Green Hushing: Quand la peur du jugement pousse au silence

Partagez

Craignant les répercussions négatives, un grand nombre d’entreprises ont décidé de s’enfermer dans le mutisme, préférant taire leurs initiatives pour l’environnement. Ainsi, après l’ère du greenwashing, nous assistons maintenant à l’émergence du green hushing.

Qu’est-ce que le « green hushing » ?

Le « green hushing » désigne la pratique par laquelle des entreprises choisissent de ne pas communiquer ou de minimiser la communication sur leurs efforts en matière de développement durable, par crainte d’être accusées de pratiquer le « greenwashing ». Le « greenwashing », ou écoblanchiment, est une tactique utilisée par certaines organisations pour se présenter faussement comme respectueuses de l’environnement, en exagérant ou en inventant les bénéfices écologiques de leurs produits ou activités.
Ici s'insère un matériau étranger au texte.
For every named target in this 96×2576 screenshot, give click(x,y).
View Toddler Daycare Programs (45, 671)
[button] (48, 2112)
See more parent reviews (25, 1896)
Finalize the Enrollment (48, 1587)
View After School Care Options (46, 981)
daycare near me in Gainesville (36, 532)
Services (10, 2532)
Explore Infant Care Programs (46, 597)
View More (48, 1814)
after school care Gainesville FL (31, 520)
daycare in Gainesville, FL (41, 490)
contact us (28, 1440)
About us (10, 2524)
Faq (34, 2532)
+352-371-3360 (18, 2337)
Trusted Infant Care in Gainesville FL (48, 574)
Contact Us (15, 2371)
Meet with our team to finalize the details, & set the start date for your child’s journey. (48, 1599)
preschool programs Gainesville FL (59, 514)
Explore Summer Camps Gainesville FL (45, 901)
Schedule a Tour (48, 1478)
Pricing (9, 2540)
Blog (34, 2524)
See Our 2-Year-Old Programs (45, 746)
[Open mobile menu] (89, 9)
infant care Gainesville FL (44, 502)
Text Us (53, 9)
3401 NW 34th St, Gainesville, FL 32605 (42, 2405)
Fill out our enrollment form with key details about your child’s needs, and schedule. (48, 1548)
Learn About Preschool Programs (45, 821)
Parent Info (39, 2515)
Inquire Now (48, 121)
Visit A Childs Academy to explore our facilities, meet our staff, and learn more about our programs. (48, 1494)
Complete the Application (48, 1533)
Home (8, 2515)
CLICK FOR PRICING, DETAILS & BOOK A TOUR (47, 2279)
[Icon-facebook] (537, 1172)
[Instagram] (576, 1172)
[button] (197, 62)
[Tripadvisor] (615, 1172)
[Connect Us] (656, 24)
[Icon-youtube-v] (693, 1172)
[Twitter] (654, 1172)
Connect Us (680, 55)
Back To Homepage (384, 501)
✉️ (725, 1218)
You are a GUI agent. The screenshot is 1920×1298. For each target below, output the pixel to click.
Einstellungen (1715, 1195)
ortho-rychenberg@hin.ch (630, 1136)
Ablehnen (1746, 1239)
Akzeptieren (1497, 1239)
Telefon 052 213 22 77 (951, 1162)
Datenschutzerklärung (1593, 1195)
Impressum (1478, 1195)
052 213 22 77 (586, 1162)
Xavier Font, expert en marketing du développement durable à l’Université de Surrey, au Royaume-Uni, définit le green hushing comme la réduction volontaire de la visibilité des actions durables d’une entreprise, par peur des conséquences négatives ou d’être perçue comme incompétente en matière d’écologie.

En France, la lutte contre le greenwashing est renforcée par l’ARPP (Autorité de Régulation Professionnelle de la Publicité), particulièrement depuis la loi Climat et Résilience qui introduit des sanctions sévères contre l’écoblanchiment. Cette loi prévoit des peines d’emprisonnement et des amendes importantes, qui peuvent aller jusqu’à la totalité du budget de la campagne publicitaire mensongère.

La notion de neutralité carbone a été critiquée pour son usage abusif, sans fondement scientifique, comme l’explique Jane Vuillier de Querceo. Elle souligne qu’aucun produit ne peut réellement prétendre à une neutralité carbone, car ce concept doit être évalué à l’échelle planétaire.

Le phénomène a gagné en notoriété suite à un rapport de South Pole, une entreprise suisse spécialisée dans le conseil en finance carbone, publié après octobre 2022. Ce rapport révèle qu’une grande majorité des entreprises sondées ont fixé des objectifs de réduction de carbone, mais une portion significative hésite à les rendre publics, préférant minimiser leurs actions au-delà du strict nécessaire. Cette tendance est particulièrement marquée en Belgique, où 41 % des entreprises avec des objectifs climatiques basés sur la science choisissent de ne pas les divulguer. La réticence à partager les progrès en matière de développement durable est vue comme un obstacle à l’inspiration mutuelle et à l’avancement collectif vers des pratiques plus écologiques.

À quoi cela ressemble-t-il dans la pratique RSE ?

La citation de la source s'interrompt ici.